## Exercise inputs
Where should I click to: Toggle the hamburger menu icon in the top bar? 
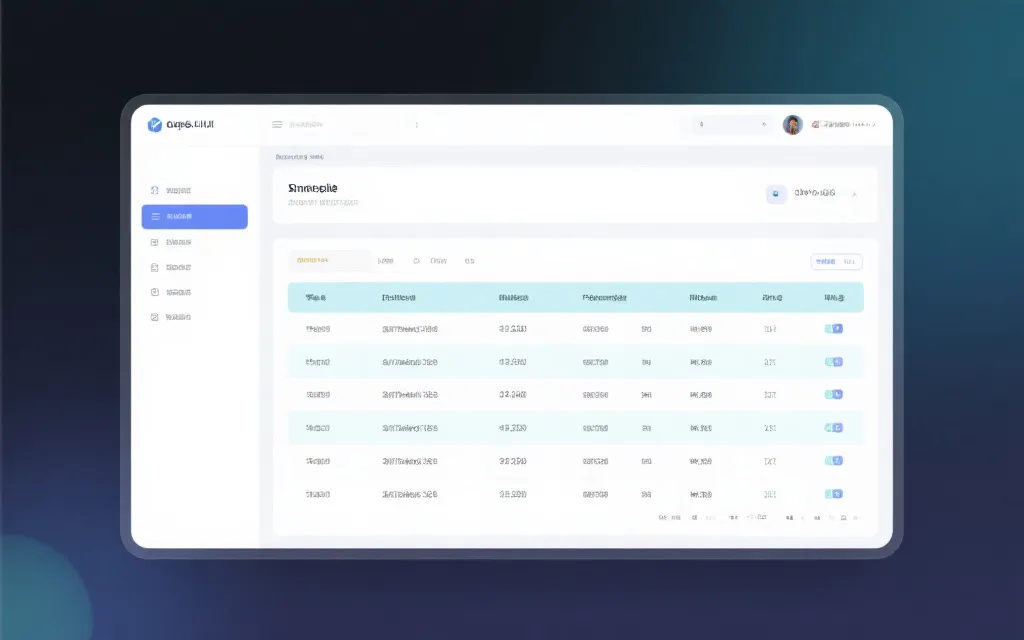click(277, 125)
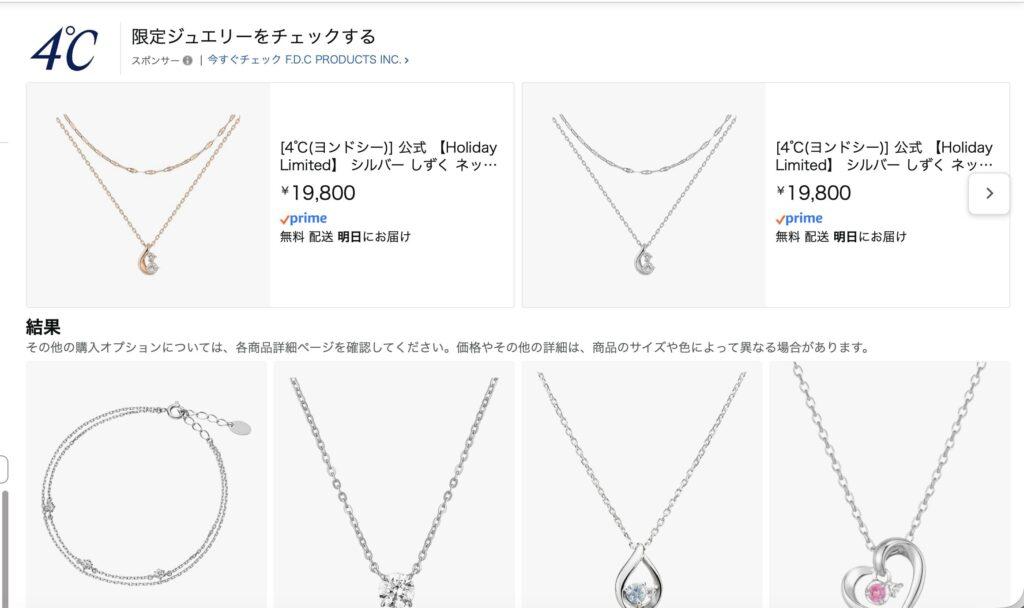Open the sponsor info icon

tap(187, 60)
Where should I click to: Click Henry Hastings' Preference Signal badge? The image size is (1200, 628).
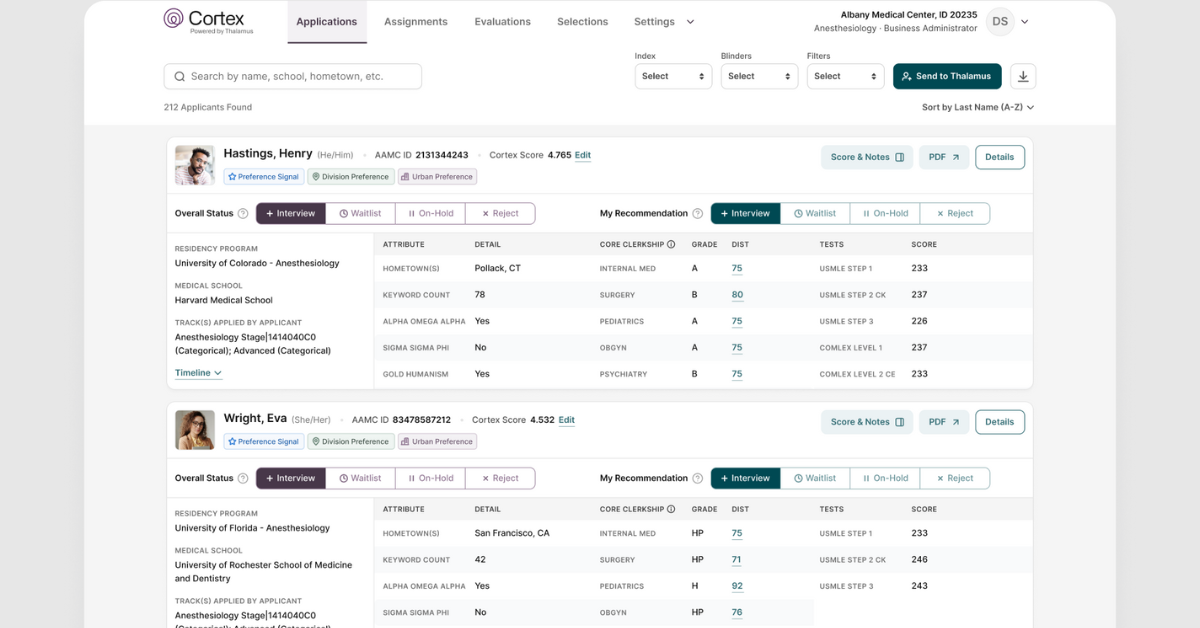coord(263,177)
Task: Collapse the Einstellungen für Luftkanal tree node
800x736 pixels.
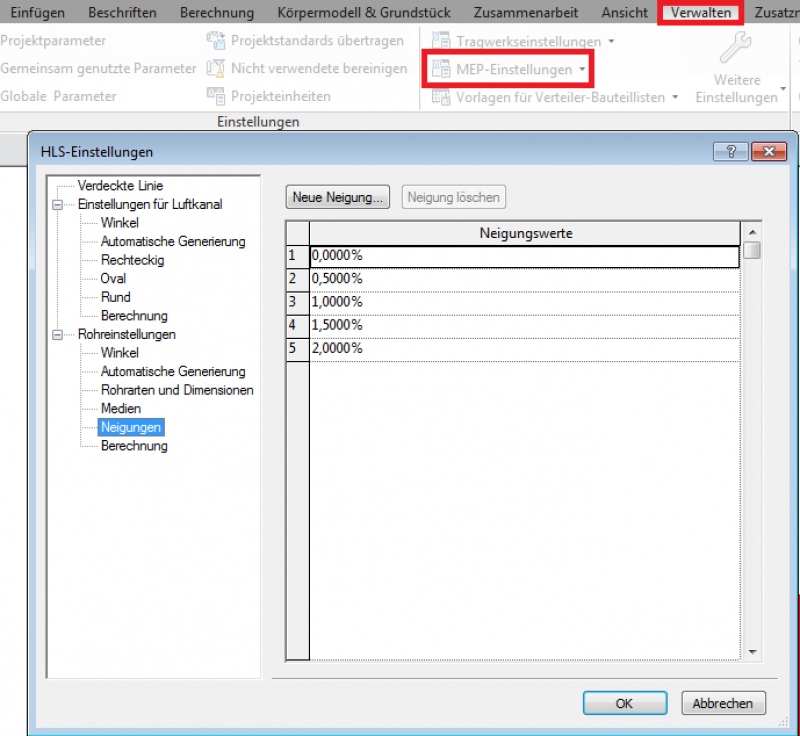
...
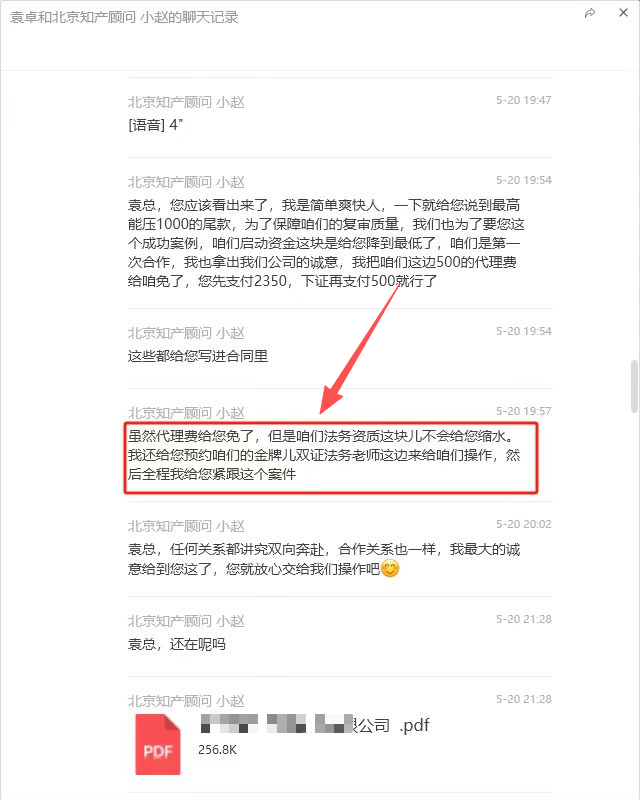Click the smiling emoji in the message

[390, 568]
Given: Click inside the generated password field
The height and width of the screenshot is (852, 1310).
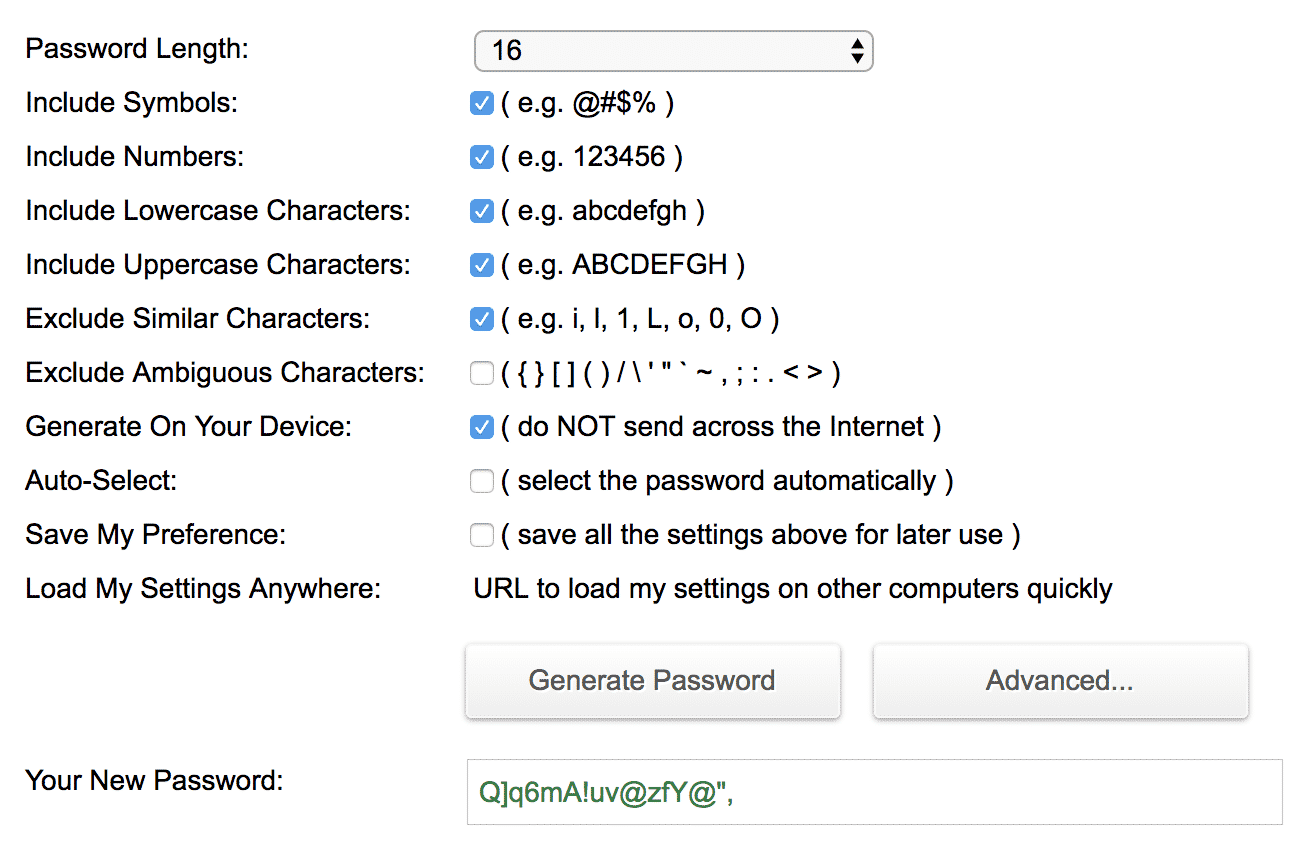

## Task brief
Would you copy out, exactly and with no pictures, only the lines above from the one that contains "Where should I click to: Toggle" through the one that contains "800x736 pixels."?

## Response to the task
Where should I click to: Toggle the hamburger menu icon in the top bar? 
click(277, 125)
Open the sponsor info icon

tap(187, 60)
Where should I click to: Click Henry Hastings' Preference Signal badge? The image size is (1200, 628).
coord(263,177)
Task: Collapse the Einstellungen für Luftkanal tree node
800x736 pixels.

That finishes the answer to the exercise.